# 1 ENTROPY

- Measure of uncertainty of a random variable $X$. The higher the entropy, the more the uncertainty i.e. more privacy and vice-versa.
- Discrete Entropy applies to Discrete Random Variables whilst Differential Entropy applies to  Continuous Random Variables.



## 1.1 Discrete Entropy (Discrete Random Variables)
- Let $X$ be a discrete random variable with alphabet $X$ and probability mass function $p(x) = Pr({X = x})$, $x \epsilon X$.
- The entropy $H(X)$ of a discrete random variable $X$ is defined by
$$H(X) = -\sum_{x \epsilon X}^n p(x) log p(x)$$

- NB: The log is to the base 2 and entropy is expressed in bits.
- $H(X) \geqslant 0$
- Conditioning reduces entropy (see section on conditional entropy) i.e. $H(X|Y) \leqslant H(X)$


In [11]:
# For example, we will show that the entropy of a fair coin toss is 1 bit.
'''
Let X be the outcome of a coin toss - {H,T}
P(X) = 0.5 for each outcome since it is a fair coin

----|----|----|
X   |  H | T  |
----|----|----|
P(x)| 0.5|0.5 |
----|----|----|

'''
import math

#calculating discrete entropy from first principles (alternative would be to use
#scipy library
LOG_BASE_2 = 2
OUTCOMES = ['H', 'T']
DISTRIBUTION = [0.5, 0.5]
entropy_H_X = -( sum( (i * math.log(i, LOG_BASE_2)) for i in DISTRIBUTION ) )
print('Entropy of fair coin toss is %s bit' % entropy_H_X)

#manual calculation
entropy_H_X_test = -( (0.5 * math.log(0.5, 2)) + (0.5 * math.log(0.5, 2)) )
print('Manual check of Entropy of fair coin toss is %s bit' % entropy_H_X_test)

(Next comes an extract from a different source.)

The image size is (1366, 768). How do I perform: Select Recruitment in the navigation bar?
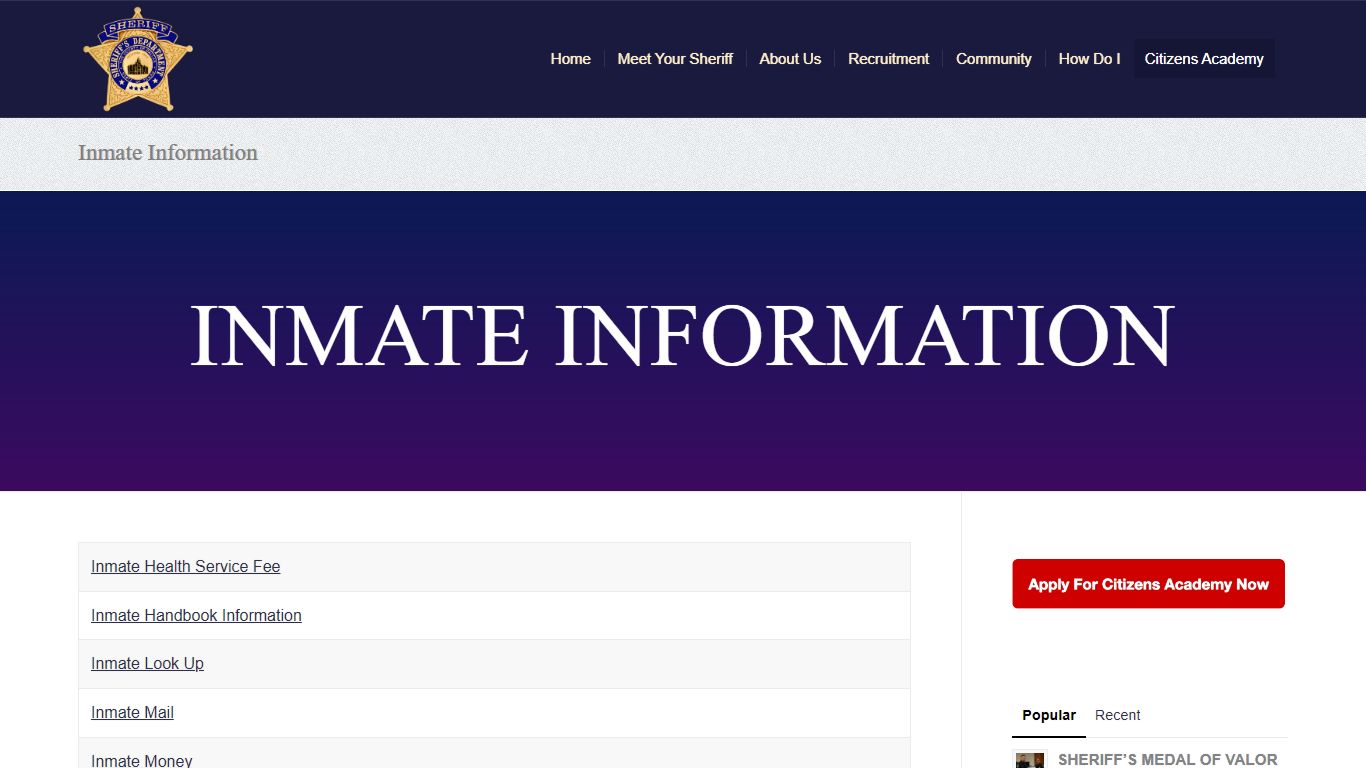click(888, 59)
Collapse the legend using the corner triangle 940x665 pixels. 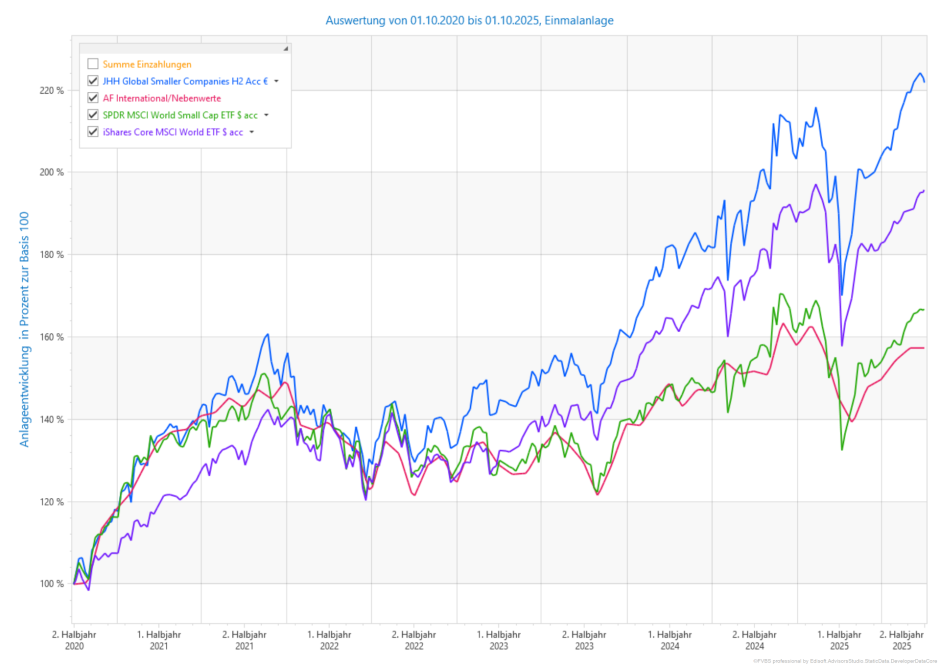(285, 48)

Entropy of fair coin toss is 1.0 bit
Manual check of Entropy of fair coin toss is 1.0 bit


### 1.1.1 Conditional Entropy and Mutual Information  (Discrete Random Variables)
- Conditional entropy is the entropy of a random variable that is conditional on the knowledge of another.
- Conditioning reduces entropy i.e. $H(X|Y) \leqslant H(X)$
- Reduction in uncertainity due to another random variable is called Mutual Information(which is denoted as $I$)
- For 2 random variables, $X$ & $Y$:
$$ I(X;Y) = H(X) - H(X|Y) = \sum_{x, y}^n p(x,y) log \frac{p(x,y)}{p(x)p(y)} $$

-Mutual information $I(X;Y)$ is a measure of dependence between 2 random variables, is symmetric, always non-negative and is zero if $X$ & $Y$ are independent. In the case of privacy applications, we want mutual information to be as low or close to zero as possible.


***

## 1.2 Differential Entropy (Continuous Random Variables)
- Differential entropy differs from normal or absolute entropy in that the random variable need not be discrete.
- Interpretation of $h(X)$ is the measure for amount of information we do not have about X
- Let X be a continuous random variable with cumulative distribution function $F(x) = Pr(X \leqslant x)$ and probability density function $f(x)$ i.e. the PDF for $X$ is the first derivative of $F(x)$ which can be written as $F^\prime(x)$.
- The differential entropy $h(X)$ of a continuous random variable $X$ with density $f(x)$ is defined as 
$$h(X) = -\int_S f(x) log f(x) \delta x$$
where $S$ is the support set of the random variable (i.e. where $f(x) > 0)$

- Example (Uniform distribution) - Consider a continuous random variable, $X$, distributed uniformly from $0$ to $a$, with $a$ > 0 and density  $f(x)$ is $1/a$ from 0 to $a$ and 0 elsewhere. Then its differential entropy of $X$ is
$$h(X) = -\int_0^a \frac{1}{a} log \frac{1}{a} \delta x$$

- Differential entropy can be negative


### 1.2.1 Joint Differential Entropy
- The differential entropy of a set $X_{1}, X_{2},...X_{n}$ of continuous random variables with density $f(x_{1}, x_{2},...,x_{n})$ is
$$h(X_{1}, X_{2},...X_{n}) = -\int f(x^n) log f(x^n) \delta x^n $$

### 1.2.2 Conditional Differential Entropy
- The differential entropy of a set $X, Y$ of continuous random variables with a joint density function $f(x, y)$ is
$$h(X|Y) = -\int f(x,y) log f(x|y) \delta x \delta y $$

which can also be written as $h(X|Y) = h(X,Y) - h(Y)$ since generally bayes suggests that $f(x|y) = \frac{f(x,y)}{f(y)}$

### 1.2.3 Relative Entropy and Mutual Information
- The relative entropy (Kullback-Leibler divergence) between two densities $f$ and $g$ measures the difference between two probbility distributions and is given by
$$ D(f||g) = \int f log \frac{f}{g}$$
- The main interpretation of relative entropy is that the information we gained about $X$, if we originally thought $X ∼ g$ and now we learned X ∼ $p$ i.e. Expressed in the language of Bayesian inference, $D(f||g)$ is a measure of the information gained by revising one's beliefs from the prior probability distribution $g$ to the posterior probability distribution $p$.  In order to find a distribution $g$ that is closest to $f$, we can minimize KL divergence and compute an information projection.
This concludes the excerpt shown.